Mettez à jour tous les enregistrements ci-dessous en remplaçant « click action » par « tap action », sans rien modifier d'autre. Laissez les images hors de votre réponse.
---------- Matériel fourni ----------
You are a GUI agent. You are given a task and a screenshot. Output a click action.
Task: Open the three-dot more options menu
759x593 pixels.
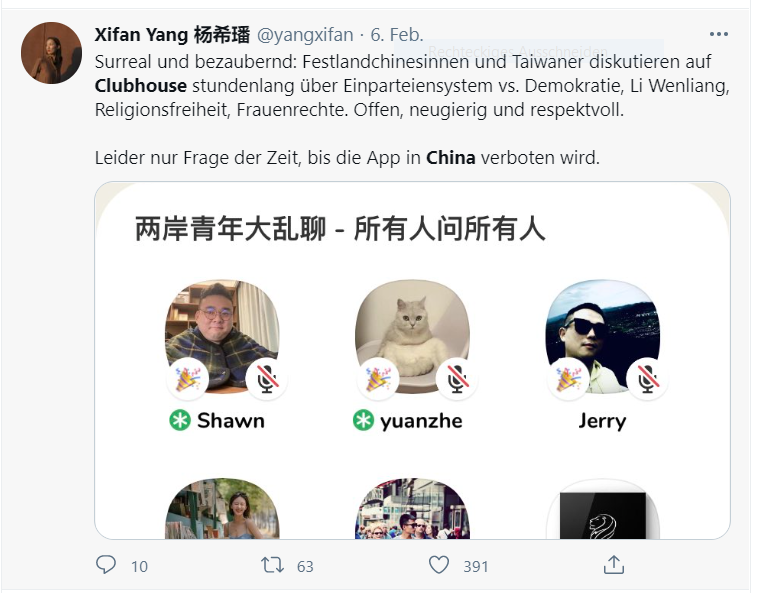point(719,34)
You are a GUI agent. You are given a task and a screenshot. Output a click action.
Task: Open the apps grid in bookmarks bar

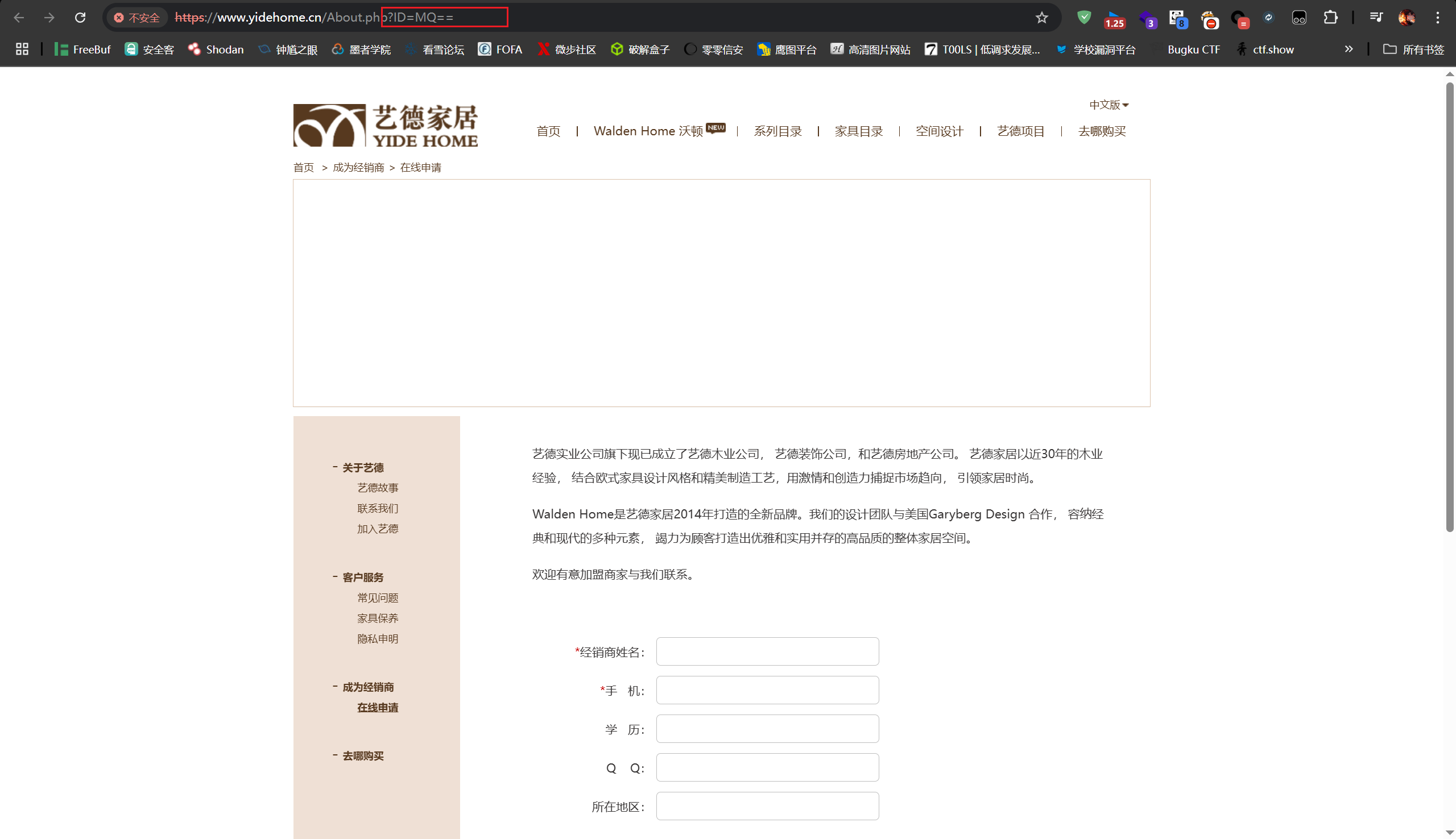[x=22, y=49]
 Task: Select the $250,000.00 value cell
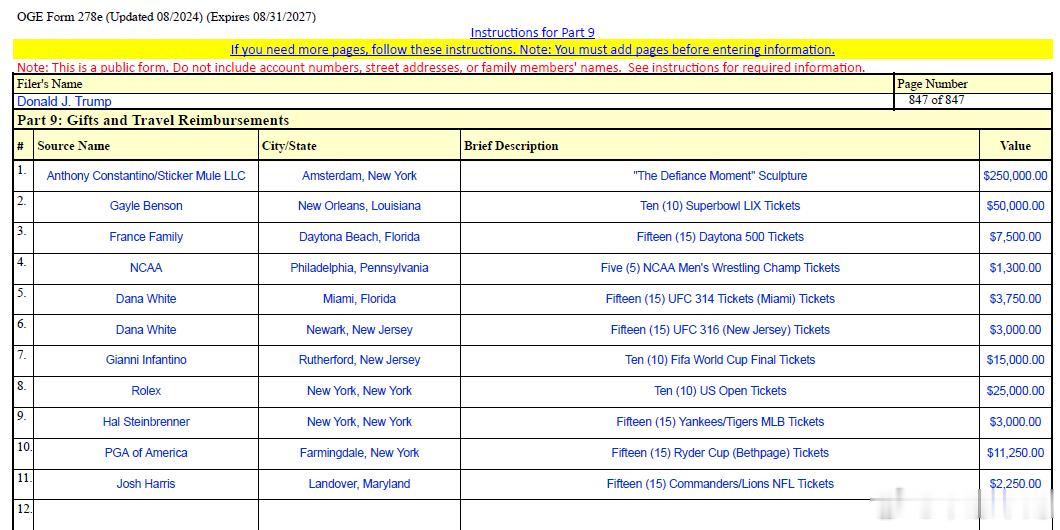[x=1015, y=176]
----------
Réponse attendue ->
You are a GUI agent. You are given a task and a screenshot. Output a tap action.
Task: Open the three-dot more options menu
759x593 pixels.
point(719,34)
You are a GUI agent. You are given a task and a screenshot. Output a tap action.
Task: Open the apps grid in bookmarks bar

[x=22, y=49]
 Task: Select the $250,000.00 value cell
[x=1015, y=176]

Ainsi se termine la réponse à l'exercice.